If the scaling trend continues, we should begin preparing for a scenario in which models become sufficiently creative to not only automatically improve known methods but also replace human researchers in proposing entirely new research directions and original ideas, thereby driving the frontiers of AI forward on their own.
Code Singularity: Evolution of Capabilities Over Time
AI systems are implemented through software, and software is composed of code.
AI systems have fundamentally transformed the way code is produced. Two related trends underlie this: on one hand, AI systems are becoming increasingly adept at writing complex, real-world code; on the other hand, they are also growing better at chaining together numerous linear coding tasks with minimal human oversight—such as writing code and then testing it.
Two typical examples illustrating this trend are SWE-Bench and the METR time horizons plot.

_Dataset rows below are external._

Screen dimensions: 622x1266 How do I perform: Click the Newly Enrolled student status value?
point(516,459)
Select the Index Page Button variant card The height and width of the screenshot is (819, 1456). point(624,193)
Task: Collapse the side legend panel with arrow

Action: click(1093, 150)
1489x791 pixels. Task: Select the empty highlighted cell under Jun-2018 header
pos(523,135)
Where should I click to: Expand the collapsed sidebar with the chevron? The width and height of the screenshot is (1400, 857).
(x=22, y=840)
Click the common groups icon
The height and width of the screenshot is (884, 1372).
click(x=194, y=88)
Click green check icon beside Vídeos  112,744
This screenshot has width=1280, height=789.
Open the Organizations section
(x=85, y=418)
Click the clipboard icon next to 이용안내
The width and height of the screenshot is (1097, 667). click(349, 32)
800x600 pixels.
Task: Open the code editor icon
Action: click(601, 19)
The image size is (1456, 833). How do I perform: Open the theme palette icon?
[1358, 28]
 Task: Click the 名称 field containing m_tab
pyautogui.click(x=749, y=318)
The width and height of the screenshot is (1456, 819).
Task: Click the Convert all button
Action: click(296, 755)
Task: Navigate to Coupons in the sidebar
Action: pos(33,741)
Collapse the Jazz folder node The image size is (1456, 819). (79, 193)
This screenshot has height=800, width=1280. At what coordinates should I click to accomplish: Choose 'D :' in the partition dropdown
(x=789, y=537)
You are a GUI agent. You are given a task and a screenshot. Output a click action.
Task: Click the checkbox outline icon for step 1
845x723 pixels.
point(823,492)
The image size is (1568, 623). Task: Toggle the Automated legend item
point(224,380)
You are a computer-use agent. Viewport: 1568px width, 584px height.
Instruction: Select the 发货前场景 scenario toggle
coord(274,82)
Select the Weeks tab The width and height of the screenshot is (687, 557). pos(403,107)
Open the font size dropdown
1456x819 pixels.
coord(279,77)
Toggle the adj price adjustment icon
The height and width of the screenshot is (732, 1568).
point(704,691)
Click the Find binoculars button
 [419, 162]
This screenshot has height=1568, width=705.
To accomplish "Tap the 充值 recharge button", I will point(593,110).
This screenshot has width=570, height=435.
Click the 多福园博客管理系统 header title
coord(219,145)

Solve real-world software engineering problems
SWE-Bench is a widely used programming benchmark designed to evaluate AI systems' ability to resolve real GitHub issues.
When SWE-Bench was launched at the end of 2023, the best-performing model at the time was Claude 2, with an overall success rate of only about 2%. In contrast, Claude Mythos Preview has now achieved a score of 93.9%, nearly reaching the maximum possible score on this benchmark.
Of course, all benchmarks inherently contain some noise, so it's common to reach a point where, once scores become high enough, the limitations you encounter are no longer due to the method itself, but rather the limitations of the benchmark. For example, in the ImageNet validation set, approximately 6% of the labels are incorrect or ambiguous.
SWE-Bench can be regarded as a reliable metric for measuring general programming ability and the impact of AI on software engineering. Clark said that most people he has encountered at leading AI labs and in Silicon Valley now write code almost entirely through AI systems, and an increasing number are using AI systems to write tests and review code.
In other words, AI systems have become powerful enough to automate a key component of AI research, significantly accelerating the work of all human researchers and engineers involved in AI development.
Measure the ability of AI systems to complete long-duration tasks
METR created a chart to measure how complex tasks AI can accomplish, with complexity measured by the number of hours a skilled human would take to complete those tasks.
The most critical metric is the approximate time span of tasks at which the AI system achieves 50% reliability.
At this point, the progress has been remarkable:
In 2022, tasks that GPT-3.5 could complete were roughly equivalent to what a human would take 30 seconds to accomplish.
In 2023, GPT-4 reduced this time to 4 minutes.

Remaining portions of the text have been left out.